Several pieces of evidence suggest that transgenic constructs may be missing relevant regulatory sequence. First, the CREs from other species drive more expression in the anterior region than the orthologous dmel CRE in the transgenic animals (Supplementary Figure 8). This variability does not correlate with variability in anterior expression in the endogenous context (Supplementary Figure 5), implying that this additional expression is masked in the endogenous context by repressive signals located elsewhere in the hb locus. Second, the idea of dispersed regulatory information is consistent with the recent identification of ‘shadow’ enhancers, or CREs in the same locus that drive similar expression patterns, reviewed in Barolo (2012). The discovery of many shadow enhancers suggests that regulatory information is generally not limited to the classically identified CREs (Kazemian et al, 2010). In support of this view, experimental in‐vivo binding measurements show that regulatory TFs often bind outside annotated CREs (Li et al, 2008), and it remains unclear why these binding events would be non‐functional. In addition, scattered blocks of conservation have been found outside the annotated regulatory elements in both the eve and bric‐a‐brac loci (Hare et al, 2008a; Bickel et al, 2011).

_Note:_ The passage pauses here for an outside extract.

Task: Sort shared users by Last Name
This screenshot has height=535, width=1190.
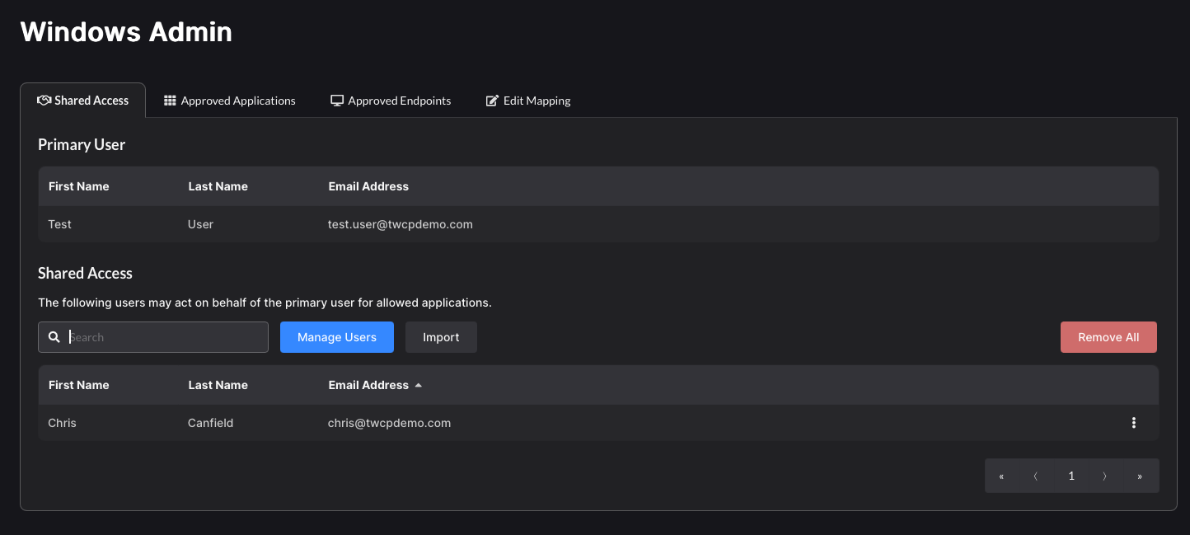Action: 218,385
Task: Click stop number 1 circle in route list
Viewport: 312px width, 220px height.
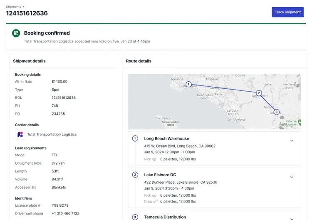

A number of additional experiments may help elaborate the location and mechanism of integration of regulatory information in a locus like hb. To rule out the role of reporter construct artifacts, reporters that more closely reflect the endogenous hb locus with regard to promoter sequence, UTR sequences, and promoter‐CRE spacing can be constructed. These additional sequences could also be isolated from the other species and compared in the transgenic context to determine if any of them contribute to expression differences. Our modeling framework can easily accommodate additional parameters that describe the influence of these components on the output. It will also be informative to look at the behavior of a reporter engineered into a construct that includes larger pieces of the hb locus, an experiment enabled by the availability of BAC libraries for several Drosophilids (Ejsmont et al, 2009; Song et al, 2011).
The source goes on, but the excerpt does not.